Hi,
What I have done so far is made a bridge with vlan 11 and 12 inside it the two vlans are on interface 2 which goes out to a switch. The sunbet 172.16.88.1/24 is set up with dhcp on the bridge. What I find is that when I plug in my device it gets the ip on vlan 11 but will not get internet access until I disable vlan 12 inside the bridge then the pings will start to go out to google.com. When I enable the vlan 12 interface again the device still pings to the internet for about 4-5 minutes than stops again.
I have looked at the horizon option which will isolate the ports and fixes the problem but for what I am trying our customers are going to be on the different vlans and we are just trying to see if there is a way that they can still communicate to eachothers IP address.
So basically we want
client1 → vlan11 → bridge → vlan12 → client2
and viceversa so they can access eachother if need be. Is something like that feasible?
any help would be much appreciated!
where is your gateway to internet? - Another port in the same bridge? If you use horizon you cant have just two ports. The “main” port should be without - and you isolate the other by using horizion. To have just two vlan bridget together - and put horizion - would be the same as not putting the vlan to bridge at all.
1 remove horizion
Do you use rstp? - Try to dissable it.
Hi Samsung172,
I have tried disabling it and it didn’t change the outcome, I disabled it on the switch and the bridge itself.
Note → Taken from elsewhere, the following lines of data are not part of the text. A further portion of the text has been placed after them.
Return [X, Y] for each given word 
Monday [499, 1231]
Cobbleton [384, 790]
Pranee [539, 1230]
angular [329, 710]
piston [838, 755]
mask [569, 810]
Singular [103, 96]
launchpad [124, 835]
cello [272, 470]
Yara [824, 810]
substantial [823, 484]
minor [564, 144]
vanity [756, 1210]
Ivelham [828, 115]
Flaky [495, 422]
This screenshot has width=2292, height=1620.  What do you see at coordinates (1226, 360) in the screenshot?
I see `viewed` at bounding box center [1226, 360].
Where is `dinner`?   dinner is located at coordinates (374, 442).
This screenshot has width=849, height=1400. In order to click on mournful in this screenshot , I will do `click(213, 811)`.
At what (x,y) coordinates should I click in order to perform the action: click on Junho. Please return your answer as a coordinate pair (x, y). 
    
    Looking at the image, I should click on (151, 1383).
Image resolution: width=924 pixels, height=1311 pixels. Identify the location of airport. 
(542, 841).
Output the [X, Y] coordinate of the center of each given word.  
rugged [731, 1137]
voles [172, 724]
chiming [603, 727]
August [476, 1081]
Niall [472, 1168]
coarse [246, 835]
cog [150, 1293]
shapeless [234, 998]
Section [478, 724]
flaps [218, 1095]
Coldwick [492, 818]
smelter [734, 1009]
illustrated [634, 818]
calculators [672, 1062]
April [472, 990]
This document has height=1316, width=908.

The way we do this is we route a block of IP addresses to the CCR and put the first IP on the bridge to be the gateway then the vlans in the bridge would be handing out one public IP each customer (the dhcp server is put on the bridge), so there is no main/gateway port needed in the bridge.
When horizon is set so both vlans can’t talk to eachother it works fine other than now the person on vlan 4 lets say can’t ping/talk to the public ip for the client on vlan 5.
When I try to reproduce this on the bench I do see the problem as well as on the switch I see myself in the mac table as vlan 4 and 5 even though I am tagged on vlan 4.
The set up is
please don’t mind my poor paint skills
Let me know if there is any other questions about the setup.